This date is actually going remarkably well, considering that Nice Boots is pretty quiet and feels out of place and I feel sheepish and awkward and we are in hipster hell. I catch myself feel wistful that I am meeting her in this setting and not on some other first date, like in a coffee house or at a park, because she is fun enough to talk to and she might have made a good friend. At the end of the date she tells me that she thinks I am brave and she admires me for doing something so brazen. I respond with another round of ‘thank you so much’; there is nothing else that I can say to this person. I am once again full and I am overwhelmed by her kindness. Secretly I also think that the women who are buying me these meals are probably a little crazy, a little lonely, a little bored, and a little naive, but they are also kind, generous, spontaneous, adventurous, and fun to be around for an evening, and I am not going to argue with myself any longer about whether or not I truly need the charity.

Nice Boots walks me to my car and bids me goodbye and invites me to her play, which opens next week. The tickets are on the house.


2 Comments »

  1. If you had taken me to this restaurant I probably would have given you $15 for your “meal” and then stopped at Taco Bell on my way home.

    Heh.

    Silly vegetarians! Don’t you know?!

    MEAT GOOD! SALAD BAD! AAAAAA-NUMNUMNUMNUM!

    Comment by addy — January 31, 2008 @ 7:41 pm

  2. you’re allergic to aviator sunglasses except when you WEAR them.

    how is your face not a huge rash right now!?
**********
Challenge: In two sentences, how would you sum up the blog excerpt above?

Data:
**********
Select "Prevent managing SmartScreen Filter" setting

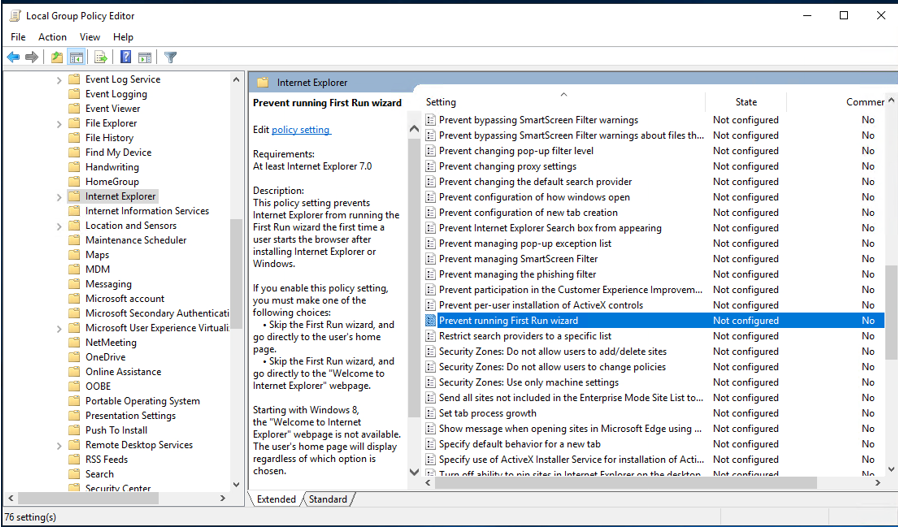pyautogui.click(x=518, y=259)
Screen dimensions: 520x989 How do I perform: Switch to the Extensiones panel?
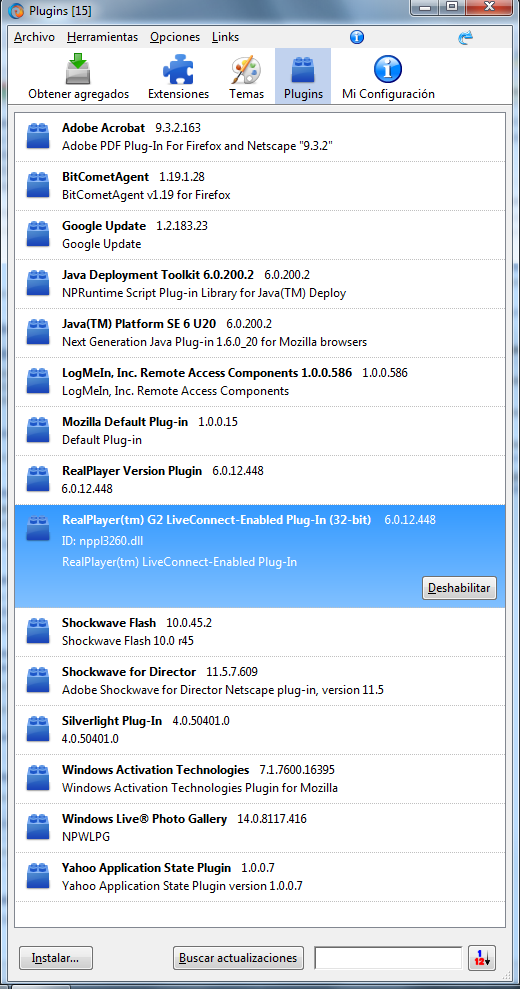tap(178, 77)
**********
The answer: The narrator's date with Nice Boots goes remarkably well despite an awkward hipster setting, and at the end she calls the narrator brave for doing something so brazen, which leaves the narrator overwhelmed by her kindness. The narrator privately thinks the women buying these meals are a little crazy and lonely but also kind and generous, and Nice Boots walks the narrator to the car and offers free tickets to her play, which opens next week.